RecoverX is being touted as the industry’s first scale-out data protection software for what some people are calling the “third platform” of computing after mainframes and client/server. The Economist defined third platform as being based on a cloud model in which online computing creates “interaction with all manner of devices, including wirelessly connected ones such as smartphones, machinery and the Internet of things.”
That makes backup and recovery a mess.
Or put another way, databases are getting bigger by orders of magnitude while also adopting a replication model, which makes the task of identifying exactly what data to preserve more difficult. “A five-terabyte database used to be very big; you’re now dealing with 20- and 30-terabyte databases,” said Tarun Thakur, CEO of Datos.
And there’s no such thing as a single canonical copy of data anymore. NoSQL databases achieve their scale-out functionality by “sharding” databases across multiple machines or replicating data between nodes in a cluster. The fact that multiple copies of the data may exist at any given time makes it difficult to figure out which copy represents the truth. But the approach has the advantage of being cheaper and far more scalable than the traditional model of storing all data in one place.
“You don’t run Cassandra on a SAN (storage-area network). You run it on local storage,” Thakur said. “If data is distributed across multiple nodes and every write is duplicated three times, you need a way to convert three copies into one copy for backup on secondary storage.”
That’s the problem Datos IO says it’s solved. It uses scalable versioning and semantic deduplication to reliably protect data in distributed environments such as Cassandra and MongoDB. It does this with a proprietary architecture called Consistent Orchestrated Distributed Recovery (CODR) that breaks from the traditional single-point-of-truth media server approach.

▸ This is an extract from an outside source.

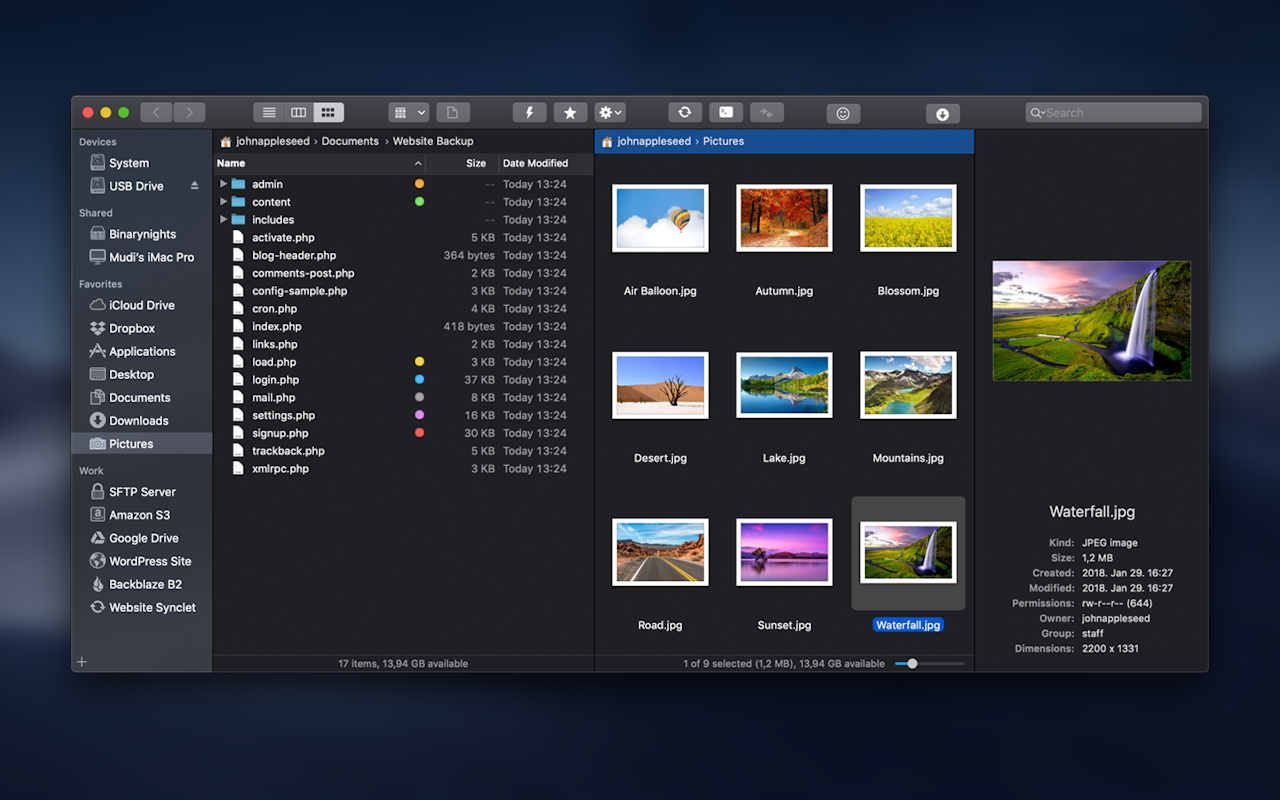The height and width of the screenshot is (800, 1280).
Task: Switch to column view in the toolbar
Action: pyautogui.click(x=298, y=112)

RecoverX moves data onto secondary storage, checking times tamps of every value and performing key- and value-level analysis to isolate the most current version. The result is what Thakur called one “golden copy” of the data. “There is so much savings on storage that it will pay for the software itself by a significant order of magnitude,” he said. There are more details in this white paper.

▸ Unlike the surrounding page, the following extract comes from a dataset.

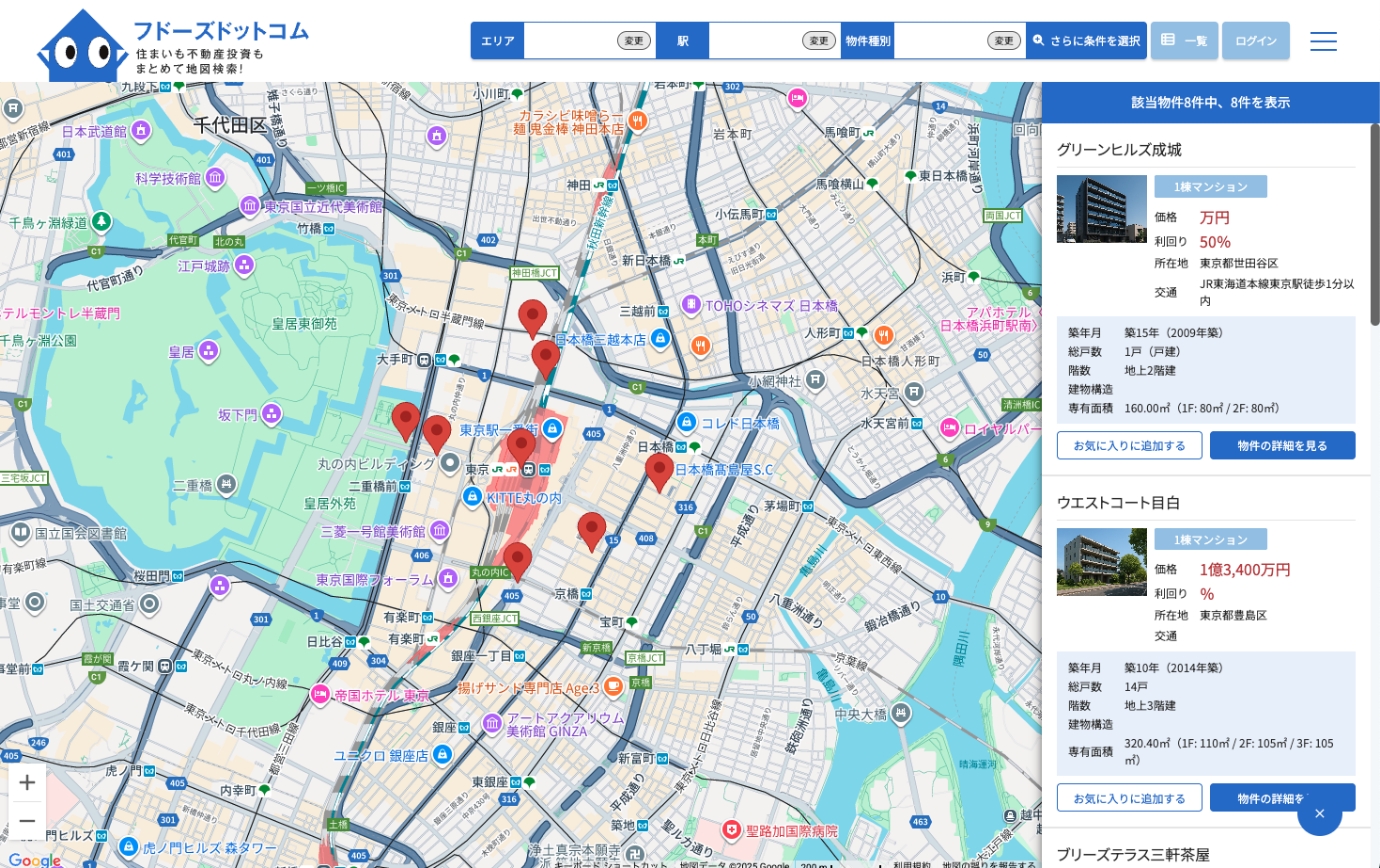Click the ログイン button
The width and height of the screenshot is (1380, 868).
coord(1255,41)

Scalable versioning enables enterprises to protect both Apache Cassandra and MongoDB at any interval and granularity, the company said. Recovery takes minutes and semantic de-duplication save up to 70 percent on secondary storage costs.
The first release of RecoverX supports Apache Cassandra (v2.0, v2.1), DataStax DSE (v4.5, v4.6, v4.7, v4.8) and MongoDB (v3.0, v3.2). It can also handle a wide variety of secondary storage options such as Amazon S3 and Google Cloud Storage. The initial version supports environments of up to 30 nodes.
The product comes in standard and enterprise editions on an annual subscription basis. Capacity-based licensing starts at $5,250 for the first terabyte with volume discounts. There’s also a free trial version.